(Records from a data source)
______________________________
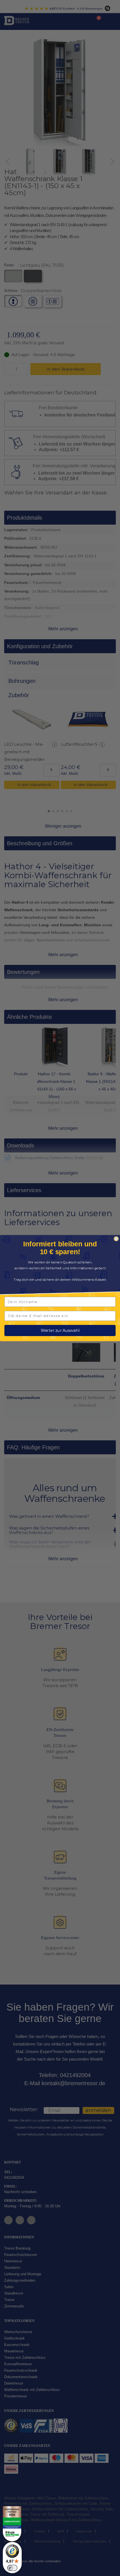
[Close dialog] (116, 1239)
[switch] (12, 2568)
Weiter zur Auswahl (60, 1330)
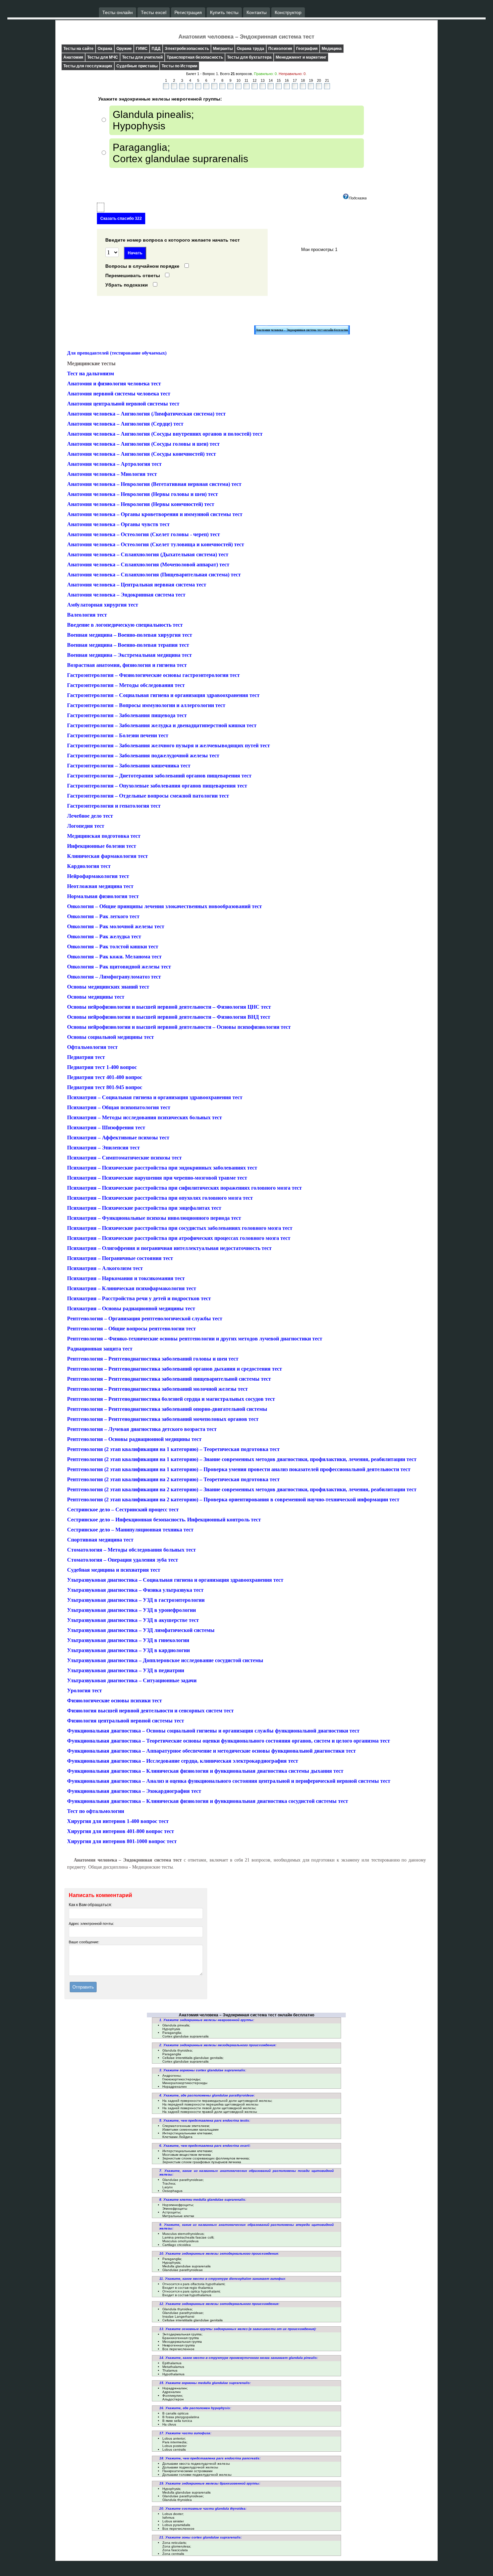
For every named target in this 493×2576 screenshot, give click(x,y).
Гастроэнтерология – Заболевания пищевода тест (127, 715)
______________________________
(What to produce):
Reproduce every line of the records above word for word, leaving out the pictures.

(Response):
[Close dialog] (116, 1239)
[switch] (12, 2568)
Weiter zur Auswahl (60, 1330)
For every named target in this 493×2576 screenshot, give click(x,y).
Гастроэнтерология – Заболевания пищевода тест (127, 715)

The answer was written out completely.